Dr. ‘Mickey’ LeMaistre: cancer investigator, UT System leader

From staff reports

Dr. Charles A. LeMaistre
Dr. Charles A. LeMaistre

Dr. Charles A. “Mickey” LeMaistre, a former UT Southwestern Medical School Associate Dean and Vice Chancellor for Health Affairs whose pursuit of cancer prevention resulted in one of the most influential papers on lung cancer, died on Jan. 28. He was 92.

Dr. LeMaistre, a UT Southwestern Medical Center faculty member from 1959 to 1971, later served as Chancellor of the UT System for seven years before being selected as President of UT M.D. Anderson Cancer Center, a post he held for 18 years (1978-1996).

“Mickey LeMaistre helped change the way the world thinks about, and deals with, the scourge of cancer,” UT System Chancellor William H. McRaven shared on his official blog. “Today we take it as a given that there are things we can do – or abstain from doing – to reduce our chances of getting cancer. That was not the case in the 1970s – even at M.D. Anderson. Mickey LeMaistre made prevention part of the cancer center’s mission. He was particularly focused on the link between smoking and cancer.”

Dr. LeMaistre’s UT Southwestern career included being selected to a 10-member advisory committee formed by the surgeon general and charged with investigating smoking and health. That effort led to the landmark 1964 report indicting tobacco as a cause of lung cancer, giving him national stature.

As Dr. LeMaistre's list of accomplishments grew, so did his reputation, and as a result, his administrative responsibilities. The Alabama native was hesitant about leaving his medical duties to follow an administrative path but, with some convincing, in 1971 he became the first physician to serve as Chancellor of the UT System.

While at M.D. Anderson, Dr. LeMaistre developed a cancer prevention division that focused on epidemiology, behavioral sciences, and working with patients who had a family history of cancer. He also played a major role in expanding M.D. Anderson beyond Houston, bringing it to the community rather than requiring patients to come to the cancer center. M.D. Anderson today operates a network of regional care centers and affiliate cancer hospitals, and has collaborative relationships with institutions worldwide.

“His leadership cemented the institution’s status as a world leader in cancer research and care,” Chancellor McRaven observed. “He recruited hundreds of brilliant scientists and clinicians. Realizing that many patients in need were unable to make it to Houston for treatment, he expanded M.D. Anderson’s geographic reach.”

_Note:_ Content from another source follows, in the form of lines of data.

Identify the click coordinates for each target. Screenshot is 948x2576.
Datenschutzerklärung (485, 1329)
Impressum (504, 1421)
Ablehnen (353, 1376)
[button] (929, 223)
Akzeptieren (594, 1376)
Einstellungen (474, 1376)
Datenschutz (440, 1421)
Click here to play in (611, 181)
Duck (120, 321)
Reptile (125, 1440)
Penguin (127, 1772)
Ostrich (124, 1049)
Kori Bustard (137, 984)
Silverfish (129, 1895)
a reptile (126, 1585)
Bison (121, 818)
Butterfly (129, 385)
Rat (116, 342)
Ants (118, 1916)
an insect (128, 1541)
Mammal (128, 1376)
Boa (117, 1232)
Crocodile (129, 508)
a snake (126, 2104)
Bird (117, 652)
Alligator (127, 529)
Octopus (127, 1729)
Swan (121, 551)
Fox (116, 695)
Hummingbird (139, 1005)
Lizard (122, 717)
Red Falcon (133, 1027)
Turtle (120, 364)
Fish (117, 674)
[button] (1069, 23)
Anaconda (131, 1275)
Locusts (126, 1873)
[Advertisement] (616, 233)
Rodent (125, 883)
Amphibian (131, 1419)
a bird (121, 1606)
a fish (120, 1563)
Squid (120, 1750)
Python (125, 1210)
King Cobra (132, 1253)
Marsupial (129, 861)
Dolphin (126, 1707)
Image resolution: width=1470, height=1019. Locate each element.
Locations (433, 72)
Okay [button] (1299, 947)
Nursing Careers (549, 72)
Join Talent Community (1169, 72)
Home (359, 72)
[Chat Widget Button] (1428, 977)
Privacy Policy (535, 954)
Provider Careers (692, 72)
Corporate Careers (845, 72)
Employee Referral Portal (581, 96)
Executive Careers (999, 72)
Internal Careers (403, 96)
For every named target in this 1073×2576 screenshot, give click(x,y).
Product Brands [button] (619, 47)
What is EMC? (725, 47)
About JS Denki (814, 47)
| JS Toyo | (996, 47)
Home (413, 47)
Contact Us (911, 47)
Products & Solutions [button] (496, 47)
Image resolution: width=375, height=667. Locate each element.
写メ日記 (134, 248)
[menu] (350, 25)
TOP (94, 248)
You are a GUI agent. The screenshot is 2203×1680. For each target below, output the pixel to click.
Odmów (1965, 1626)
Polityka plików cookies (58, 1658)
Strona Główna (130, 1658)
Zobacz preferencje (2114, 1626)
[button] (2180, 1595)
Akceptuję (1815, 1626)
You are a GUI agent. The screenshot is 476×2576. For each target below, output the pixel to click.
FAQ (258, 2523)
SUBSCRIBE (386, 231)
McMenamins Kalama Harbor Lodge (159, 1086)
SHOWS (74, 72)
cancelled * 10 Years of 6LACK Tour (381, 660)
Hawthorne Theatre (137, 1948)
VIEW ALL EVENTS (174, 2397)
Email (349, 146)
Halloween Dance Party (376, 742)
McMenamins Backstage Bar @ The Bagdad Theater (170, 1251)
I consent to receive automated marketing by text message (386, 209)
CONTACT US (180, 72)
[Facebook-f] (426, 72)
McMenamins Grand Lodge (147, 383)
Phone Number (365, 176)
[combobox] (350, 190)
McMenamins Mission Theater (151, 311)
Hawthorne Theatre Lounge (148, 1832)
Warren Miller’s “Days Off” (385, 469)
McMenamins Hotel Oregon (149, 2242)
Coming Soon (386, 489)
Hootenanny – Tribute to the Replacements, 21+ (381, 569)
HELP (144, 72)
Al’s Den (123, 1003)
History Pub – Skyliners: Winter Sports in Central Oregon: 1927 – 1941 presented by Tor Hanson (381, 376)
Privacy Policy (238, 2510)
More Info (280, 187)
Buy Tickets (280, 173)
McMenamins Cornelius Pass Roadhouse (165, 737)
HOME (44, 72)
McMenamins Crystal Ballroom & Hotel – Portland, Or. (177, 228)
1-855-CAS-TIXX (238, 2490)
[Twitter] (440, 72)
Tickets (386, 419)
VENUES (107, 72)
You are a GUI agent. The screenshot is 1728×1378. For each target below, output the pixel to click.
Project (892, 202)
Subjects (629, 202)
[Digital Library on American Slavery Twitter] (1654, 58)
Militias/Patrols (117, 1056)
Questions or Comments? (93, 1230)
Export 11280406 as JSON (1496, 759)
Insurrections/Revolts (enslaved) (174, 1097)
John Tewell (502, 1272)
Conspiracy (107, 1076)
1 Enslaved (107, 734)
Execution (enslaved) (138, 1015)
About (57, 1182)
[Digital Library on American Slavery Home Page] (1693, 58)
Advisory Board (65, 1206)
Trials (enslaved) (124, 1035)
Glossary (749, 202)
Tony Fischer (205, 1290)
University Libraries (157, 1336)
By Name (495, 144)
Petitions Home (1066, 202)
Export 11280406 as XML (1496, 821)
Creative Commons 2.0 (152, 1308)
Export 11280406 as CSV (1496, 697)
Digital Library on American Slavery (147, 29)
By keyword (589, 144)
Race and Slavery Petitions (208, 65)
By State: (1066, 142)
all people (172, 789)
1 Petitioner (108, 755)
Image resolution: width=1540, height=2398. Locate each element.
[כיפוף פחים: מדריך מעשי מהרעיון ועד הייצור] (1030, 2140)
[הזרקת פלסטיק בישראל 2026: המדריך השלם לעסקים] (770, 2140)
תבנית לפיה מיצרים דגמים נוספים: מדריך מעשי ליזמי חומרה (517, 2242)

One of the seminal elements of his UT Southwestern career was the surgeon general’s national committee. In 1962, recently appointed Surgeon General Luther L. Terry announced that he was forming a committee of experts to conduct a comprehensive review of the scientific literature on the smoking question. Representatives of the four voluntary medical organizations who had first proposed the commission, as well as the FDA, the Federal Trade Commission, the American Medical Association, and the Tobacco Institute (the lobbying arm of the tobacco industry) made nominations. Ten members were finally chosen, representing a swath of disciplines in medicine, pharmacology, statistics, and surgery. After reviewing several thousand papers and findings, the committee’s 1964 report was far-reaching.

“The overall conclusion from the report was that cigarette smoking is a health hazard to warrant appropriate remedial action,” Don Shopland, who worked as a staff member for the committee during the project at the National Library of Medicine, observed in 2015 to Modern Healthcare magazine. “I think it was Mickey's idea to suggest the word ‘remedial.’ A lot of people know that phrase; it was plastered around the media for weeks on end.”

The report’s long-term effects were profound. Per capita cigarette consumption in 1963 was the highest level ever reached in America, but since 1964 there has been a decline in per capita cigarette consumption almost every year.

Mickey LeMaistre was born in 1924 and had secured a senatorial appointment to the Naval Academy before an eye injury suffered a week before he was to leave home made him ineligible. Instead, he graduated from the University of Alabama and earned his medical degree from Weill Cornell Medical College. Dr. LeMaistre trained at New York Hospital and Cornell University before accepting a faculty position in 1954 at Emory University, where he continued working in infectious diseases and developed a particular interest in prevention. In his five years in Atlanta, he helped set up a department of preventive medicine at Emory and served as its first chairman before being recruited to UT Southwestern.

Dr. LeMaistre’s honors include 2015 induction into the Healthcare Hall of Fame, the Distinguished Service Award from the American Medical Association, and the American Cancer Society’s Medal of Honor. He was named Chancellor Emeritus of the UT System in 2014.